__Input for this task__.
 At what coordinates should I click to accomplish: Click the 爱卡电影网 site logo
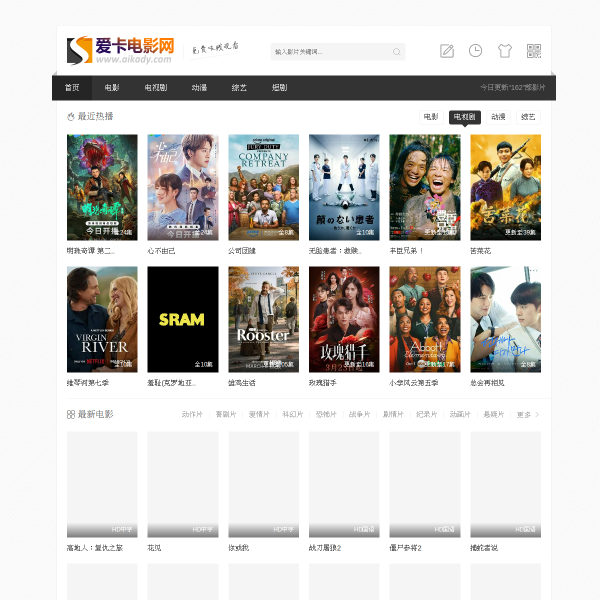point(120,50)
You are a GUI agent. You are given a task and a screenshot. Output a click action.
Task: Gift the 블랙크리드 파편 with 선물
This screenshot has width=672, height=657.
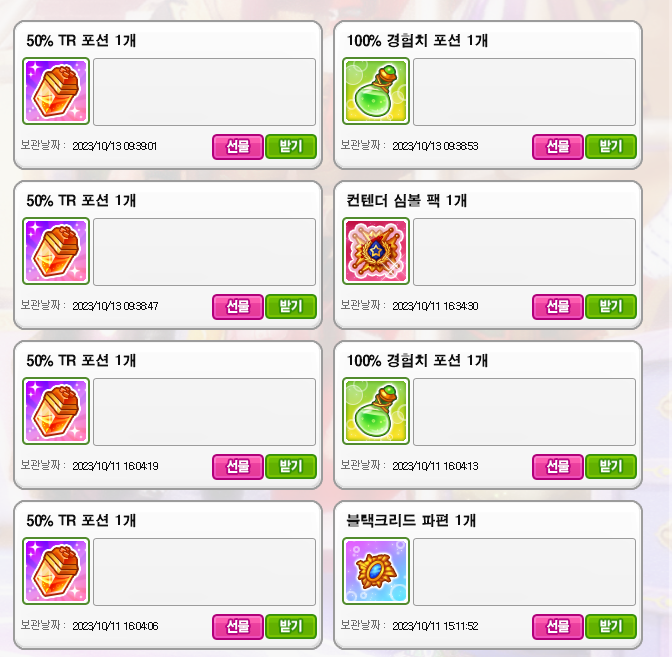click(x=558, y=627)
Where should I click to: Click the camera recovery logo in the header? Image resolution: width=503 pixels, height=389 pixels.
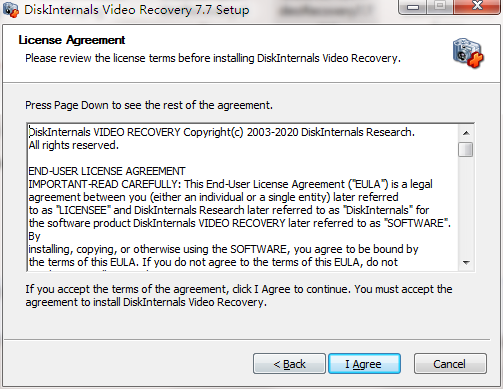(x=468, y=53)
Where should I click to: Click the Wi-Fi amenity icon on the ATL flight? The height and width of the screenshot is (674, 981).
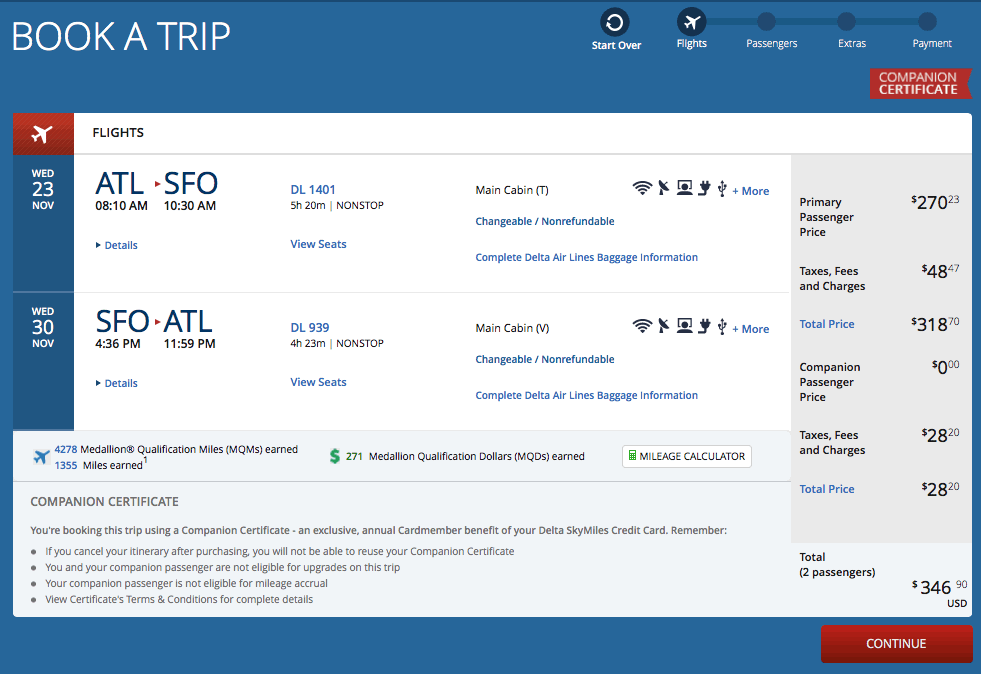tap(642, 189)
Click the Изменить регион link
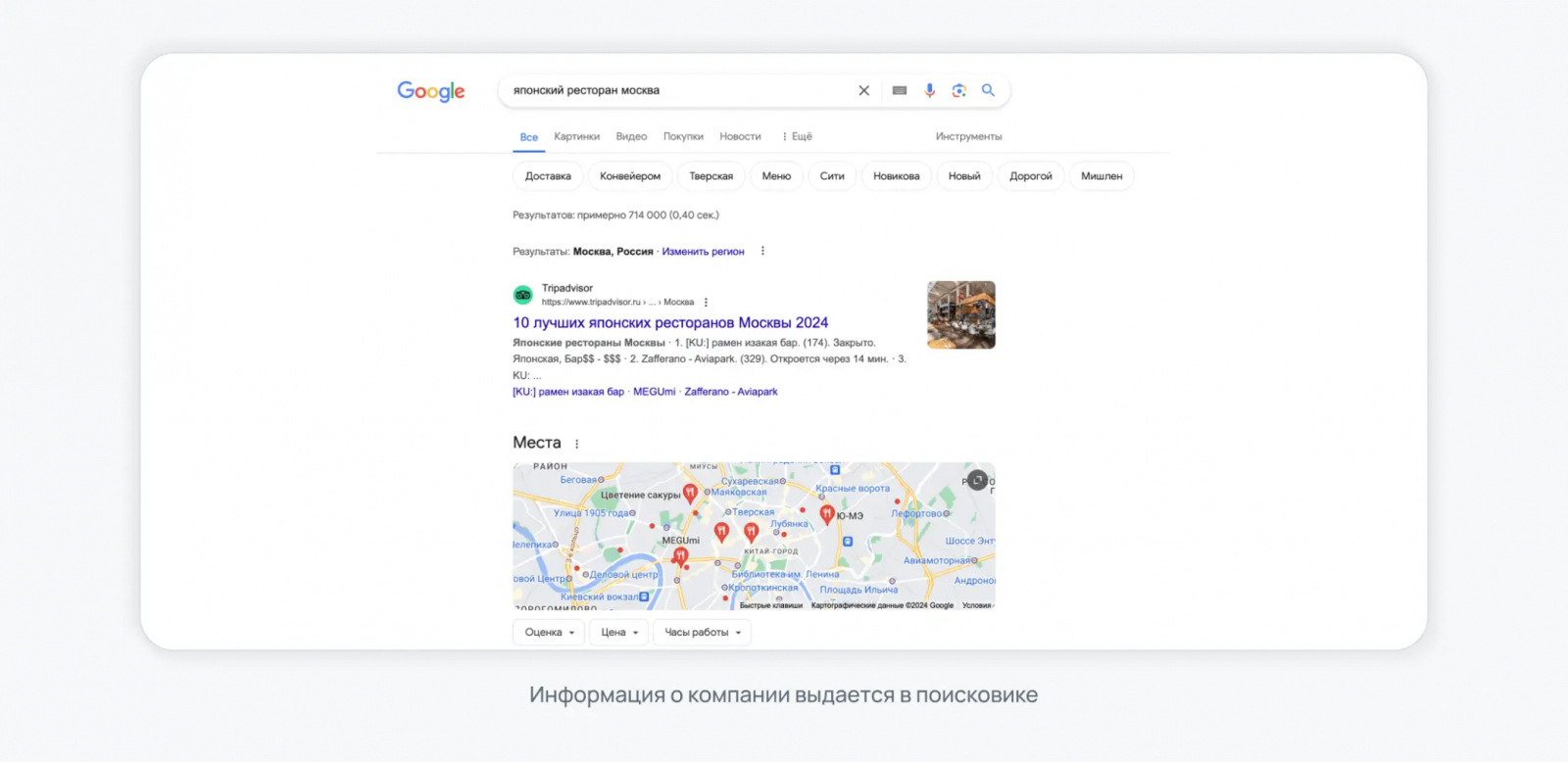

* * *

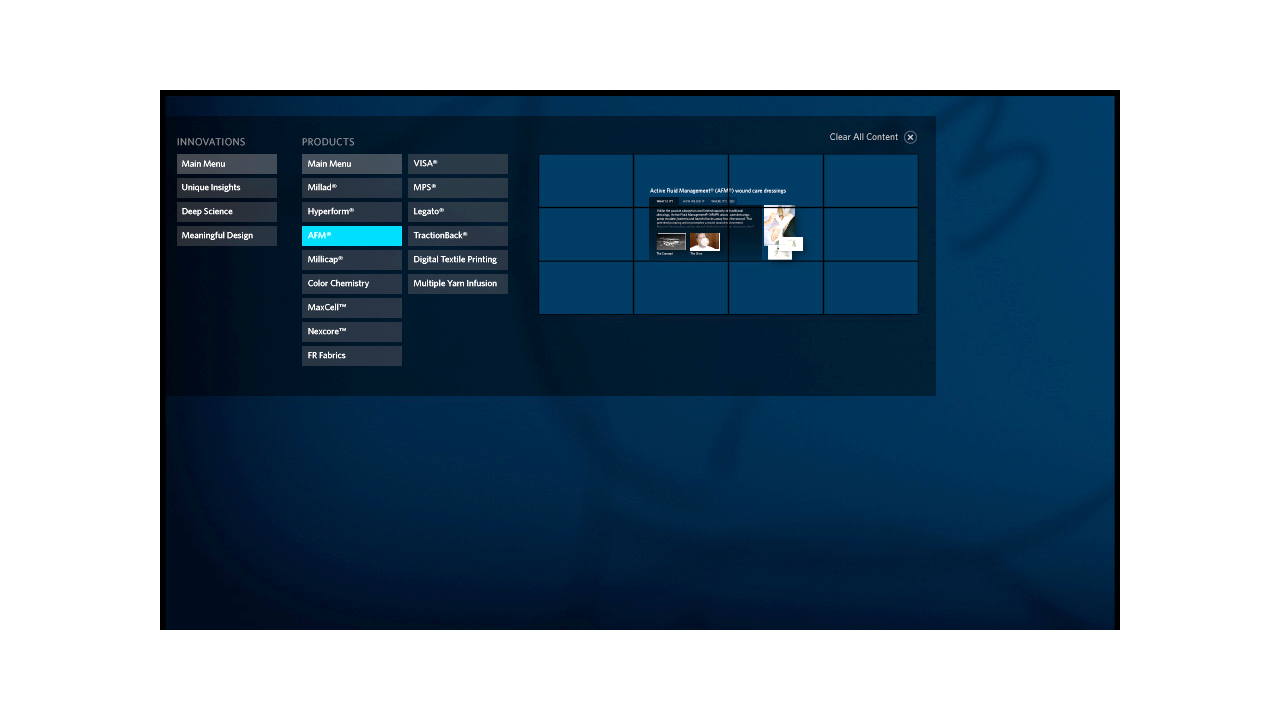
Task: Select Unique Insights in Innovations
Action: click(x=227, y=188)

__Task description__. Take only the lines above from the one that has "At what coordinates" through the one that has "Click the Изменить регион link" and reproduce them exactly, omitting any pictures.

__The completed task__.
 At what coordinates should I click to accomplish: Click the 爱卡电影网 site logo
point(120,50)
You are a GUI agent. You are given a task and a screenshot. Output a click action.
Task: Gift the 블랙크리드 파편 with 선물
This screenshot has width=672, height=657.
click(x=558, y=627)
Where should I click to: Click the camera recovery logo in the header? Image resolution: width=503 pixels, height=389 pixels.
(x=468, y=53)
Where should I click to: Click the Wi-Fi amenity icon on the ATL flight? The height and width of the screenshot is (674, 981).
tap(642, 189)
Click the Изменить регион link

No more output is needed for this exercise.